TEXT BLOCK:

Nerf Swords and Unrequited Teen Love

I’ve never been quite sure as to why I failed so miserably with women. I guess I was a bit of an ugly duckling, and in many ways I still am. But throughout my elementary, Junior High, and even Senior High years, I consistently witnessed the objects of my desire attach themselves to homely, arrogant men. It broke my heart, albeit quietly.

All these loves were mere preliminaries to my Junior High love to end all loves (or so I thought at the time), Lana Garrote. Lana had dark skin, and listened to dark music. She wore Doors t-shirts, thereby introducing me to the band that would change my life forever.

Lana wore leather, Lana was shy, Lana rarely smiled. She dated men two grades ahead of her, who also wore leather and smoked cigarettes. I loved Lana, as only a thirteen year old can love another thirteen year old; I never spoke to her directly.

THE TASK: Write the next part of the essay about Nerf swords and unrequited teen love, starting right after its final sentence. The lines after this sentence have nothing to do with it.

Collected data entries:
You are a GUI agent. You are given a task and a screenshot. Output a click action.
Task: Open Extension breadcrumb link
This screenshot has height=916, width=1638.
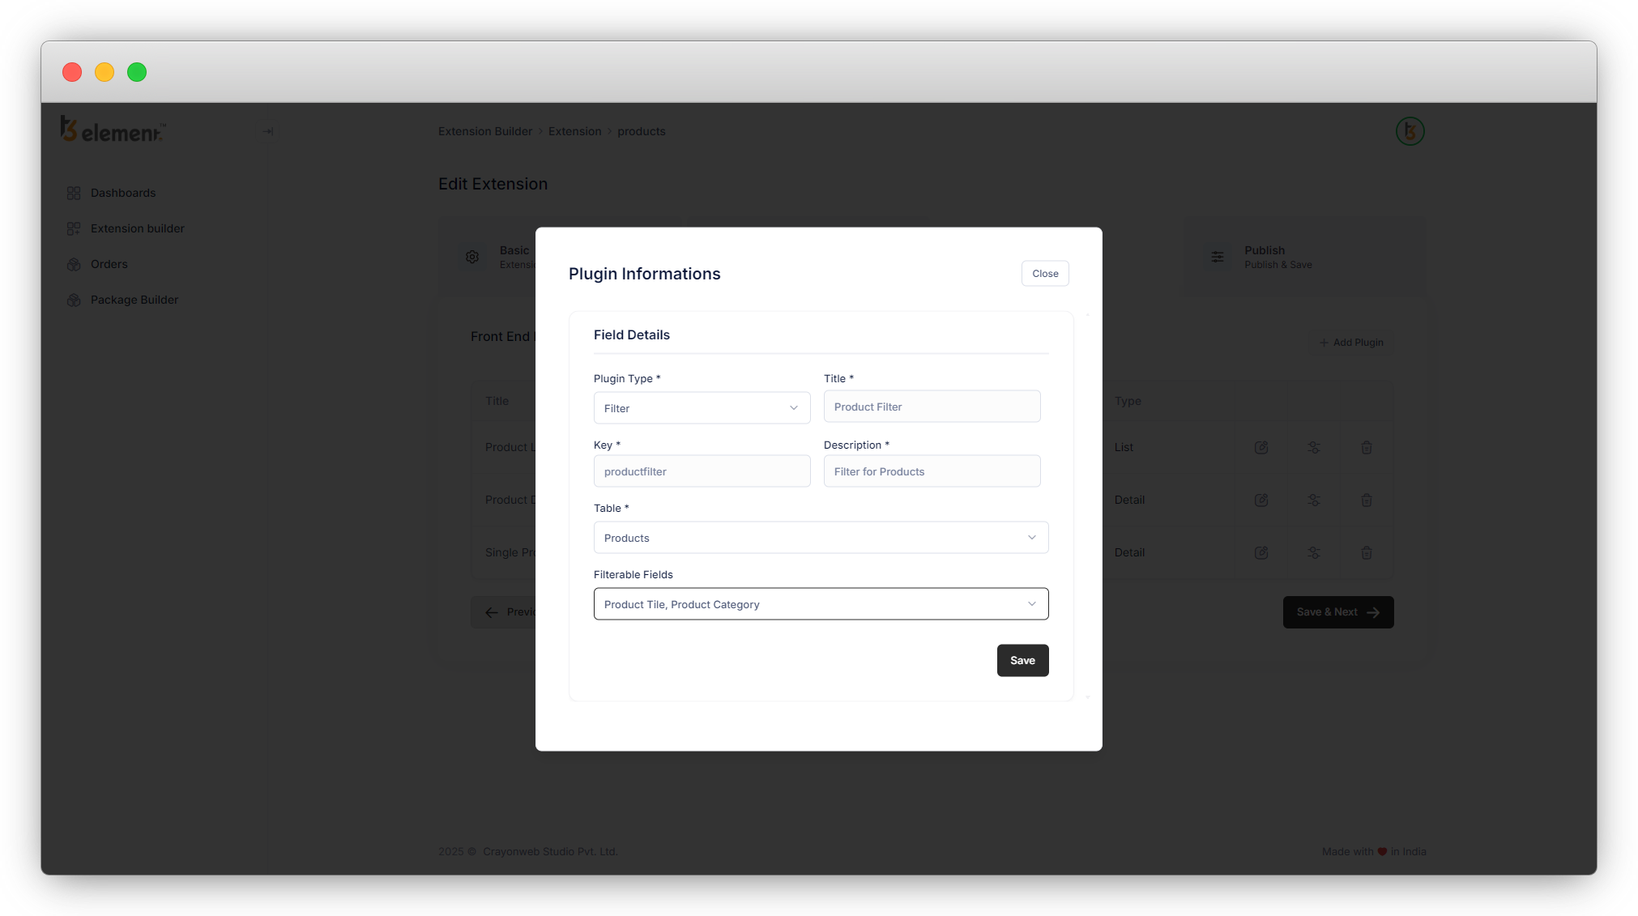click(574, 131)
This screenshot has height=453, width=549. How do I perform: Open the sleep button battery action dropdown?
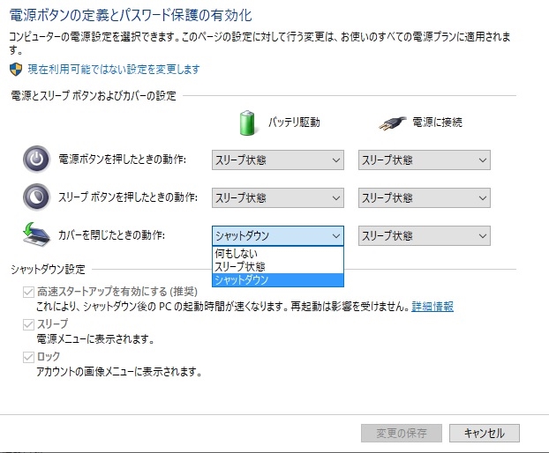pos(277,197)
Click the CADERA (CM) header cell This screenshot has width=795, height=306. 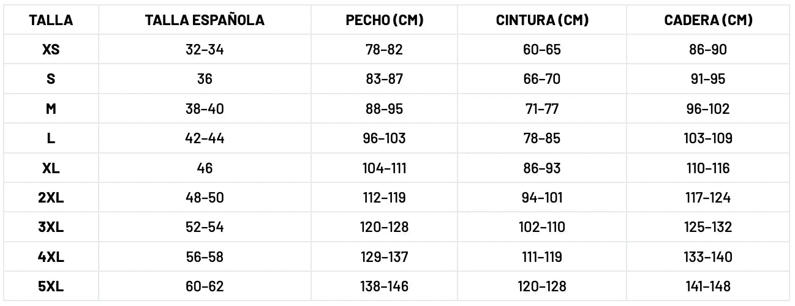coord(708,20)
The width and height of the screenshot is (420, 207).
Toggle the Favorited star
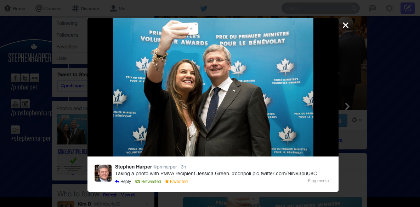(176, 182)
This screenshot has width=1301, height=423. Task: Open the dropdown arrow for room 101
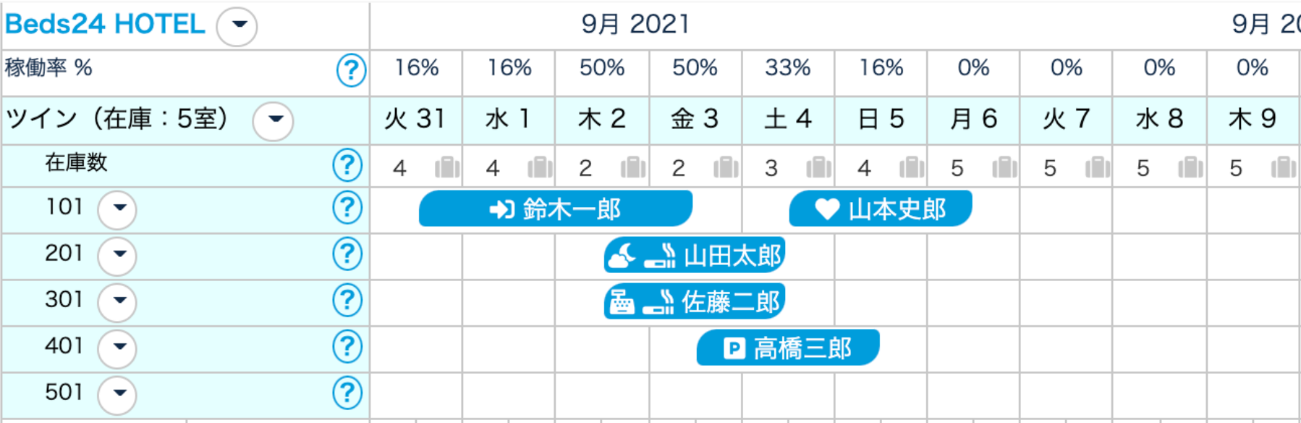117,209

RESPONSE:
Lana and I were in the same grade eight drama class. Drama was the only class in which I could be the person I really wanted to be. I would sulk up to the stage, and in the space of a monologue, I’d become somebody else entirely: I transformed into someone brave, someone bombastic, someone interesting and funny, not boring, or morose, or evangelical.

My drama teachers were quite impressed by my transformation; they looked on with a grin on their face as I stepped onto and off of the small, black stage of our classroom theatre. When these teachers called the roll, my “here” reply was monotone, verging on mute. But when I took the stage, I was loud and I was insane.

I don’t think I was ever that good as an actor, but the discrepancy in personalities was staggering even to myself. I inevitably shook like a leaf whenever I got off stage and sat down timidly to watch the next performer: I shook with fear and adrenaline, both and I won the drama award three consecutive years; a clean sweep.

Back to Lana. Lana and I were in the same grade. She was in my eighth grade Drama class; when she was on stage, I had the opportunity to focus on her without feeling creepy or guilty. And she was beautiful.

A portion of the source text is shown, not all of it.